Azure Logic Apps Pipeline Failure Notification

The Azure Data Factory/Synapse alert notification can be quite complex and challenging to understand. Let's create a custom email notification using the Azure Logic App to avoid this.

Note: Regarding budget limit issues, this entire process with Azure Logic Apps can also be done using Microsoft Power Automate.

What is the Azure Logic App?

The Azure Logic App is a cloud-based platform as a service (PaaS) that allows users to automate workflow with little or no coding knowledge. It enables users to design and implement automated workflows for the integration of systems, apps, and services.

Create Azure Logic App Resource

The following steps are required to create an Azure Logic App resource:

Step 1: Search for Azure Logic App Resource

In your Azure portal, search for Logic App in the search bar, then click on Logic Apps.

Search logic apps

In the new window, click Add. This should open another window.

Step 2: Set Logic Apps Configuration

In the Logic Apps settings, fill in the following information:

  • Subscription: Select the subscription you want to be charged for.
  • Resource Group: For your Azure solution, a resource group serves as a logical container that houses associated resources. Select the resource group you want to use.
  • Logic App Name: Create a unique name for your app.
  • Region: Select the region where you want your resources hosted. For this article, we will be using West Europe.
  • Plan Type: I will use Consumption, which is best for entry-level.

Leave the other settings at default and click Review + create. This might take a couple of minutes for your resource to be provided, but when you're done, click Go to Resource.

create logic app

Setting Up Custom Notification

Let's create a flow to run the entire process of sending notifications based on a pipeline failure.

Step 1: Create a Flow Trigger

Triggers in most flows are the starting point for most automated workflows. It functions as a switch that, upon the occurrence of a particular event or circumstance, activates the flow.

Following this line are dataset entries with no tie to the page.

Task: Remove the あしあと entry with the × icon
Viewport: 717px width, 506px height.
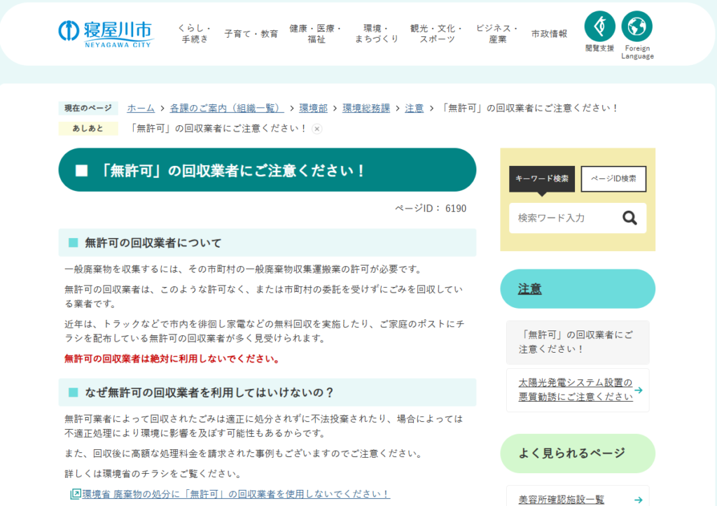Action: tap(318, 129)
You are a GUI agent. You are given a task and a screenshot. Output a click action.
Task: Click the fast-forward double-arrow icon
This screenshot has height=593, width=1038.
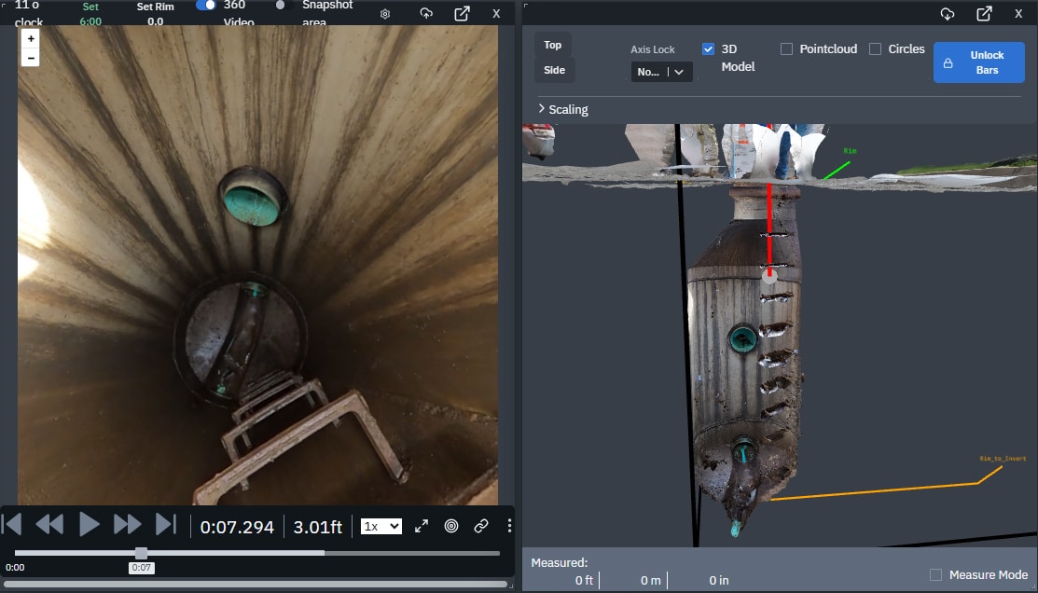127,525
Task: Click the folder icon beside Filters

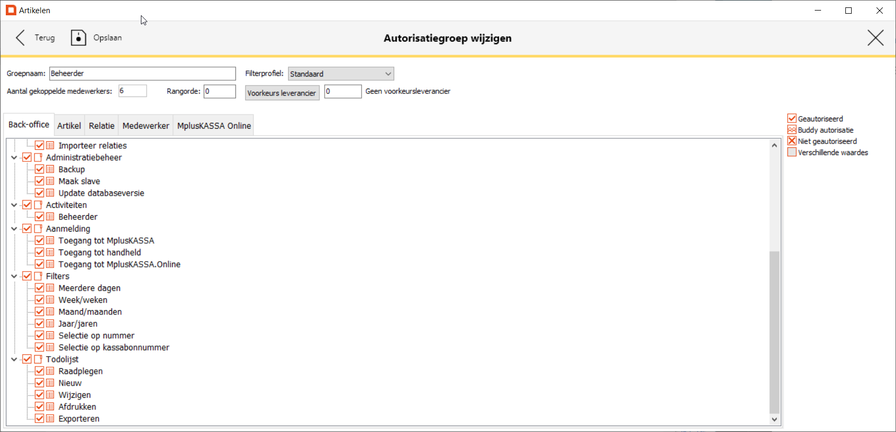Action: coord(38,276)
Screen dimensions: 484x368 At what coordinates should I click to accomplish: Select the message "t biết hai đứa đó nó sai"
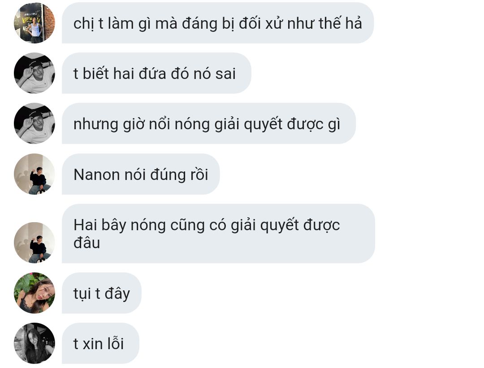(x=156, y=73)
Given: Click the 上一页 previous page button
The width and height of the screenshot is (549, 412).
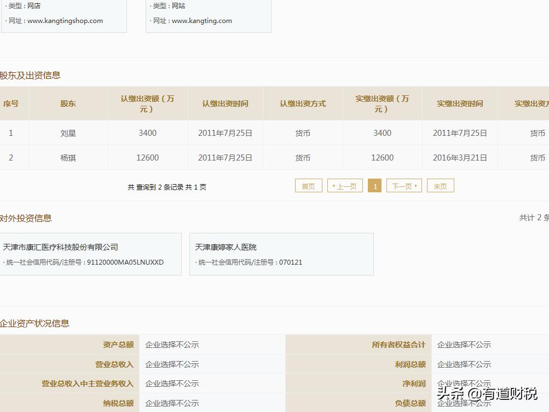Looking at the screenshot, I should point(344,185).
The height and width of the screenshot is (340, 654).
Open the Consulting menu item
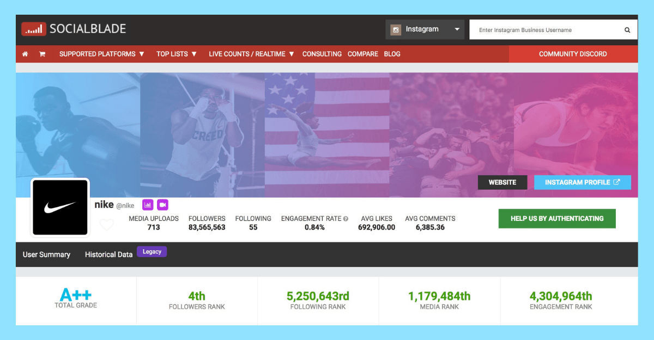tap(322, 54)
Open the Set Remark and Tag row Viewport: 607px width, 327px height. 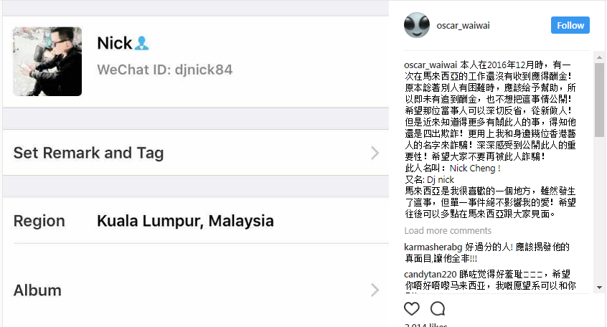coord(196,153)
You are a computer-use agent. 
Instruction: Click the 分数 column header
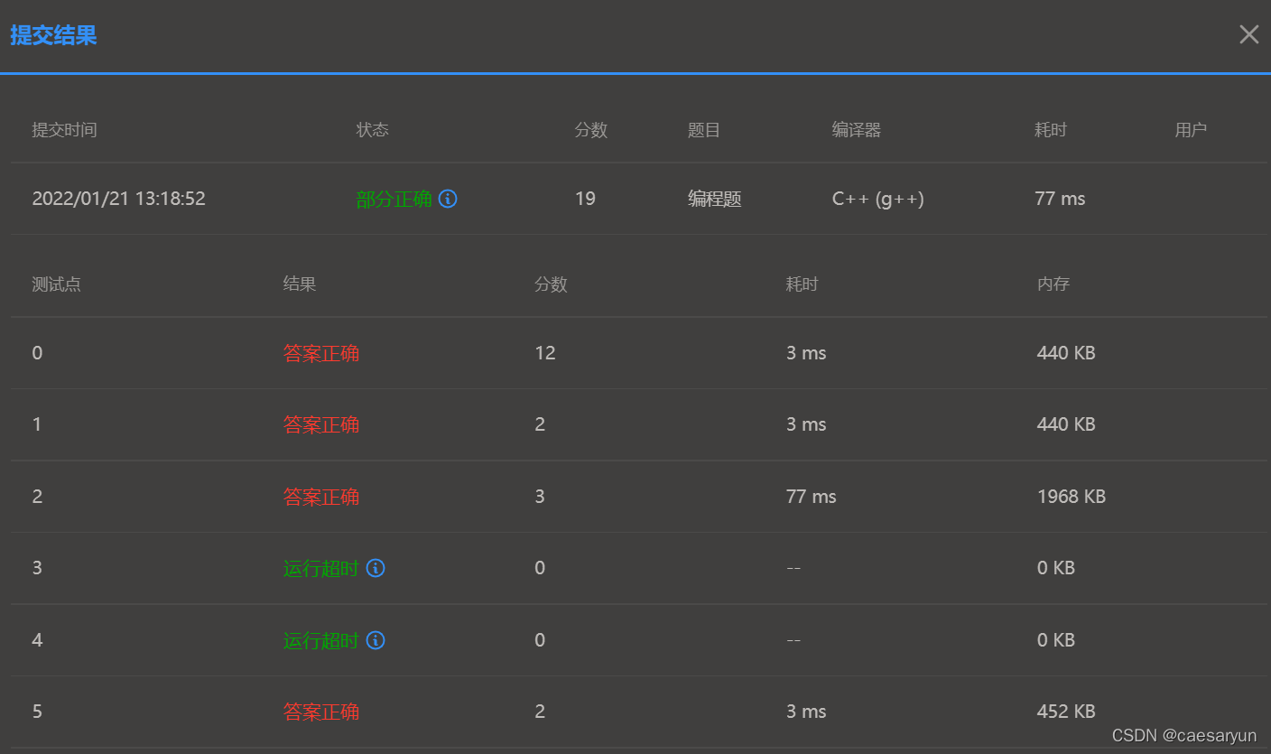pyautogui.click(x=591, y=129)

In your Logic App, click on Logic app designer and select a trigger.

For our flow, we will use the When an HTTP request is received as our trigger. This trigger enables the user to create a web endpoint that the Logic App listens to. An HTTP request made to this endpoint serves as a trigger, starting the logic application's stated workflow to run.

Logic app designer

Step 2: Get HTTP POST URL

After selecting the trigger, the Logic App design canvas opens. This is where all the design will be done. The HTTP POST URL is a specific type of URL used in web requests using the Post method.

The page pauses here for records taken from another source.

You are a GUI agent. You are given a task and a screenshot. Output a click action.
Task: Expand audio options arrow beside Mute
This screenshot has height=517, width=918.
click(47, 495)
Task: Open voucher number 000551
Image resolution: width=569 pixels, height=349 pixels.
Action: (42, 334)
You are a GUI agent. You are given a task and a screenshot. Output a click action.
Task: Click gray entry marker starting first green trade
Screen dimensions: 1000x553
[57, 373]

To get the HTTP POST URL, click Save at the top left corner, and the URL will appear on your trigger.

HTTP POST URL

Step 3: Configure Web Activities

Head back to your Azure Synapse or Data Factory pipeline. Search for Web activity and drag it to the pipeline design canvas.

You will notice the Execution Path in Azure Pipeline Activities consists of four outputs:

  1. On Skip: Triggered when an activity is purposefully skipped through the pipeline interface or conditional phrases in your code.
  2. On Success: Enabled upon the successful completion of an activity without any faults or warnings.
  3. On Fail: Called when an error occurs that prevents an action from continuing.
  4. On Completion: This is a distinctive feature that executes regardless of the activity's final status (success, failure, or skipped).

We will use the On Fail path for our web activity.

Web activity

Click on the Web activity and, in the Settings tab, paste the HTTP POST URL gotten from the Logic App in the URL section.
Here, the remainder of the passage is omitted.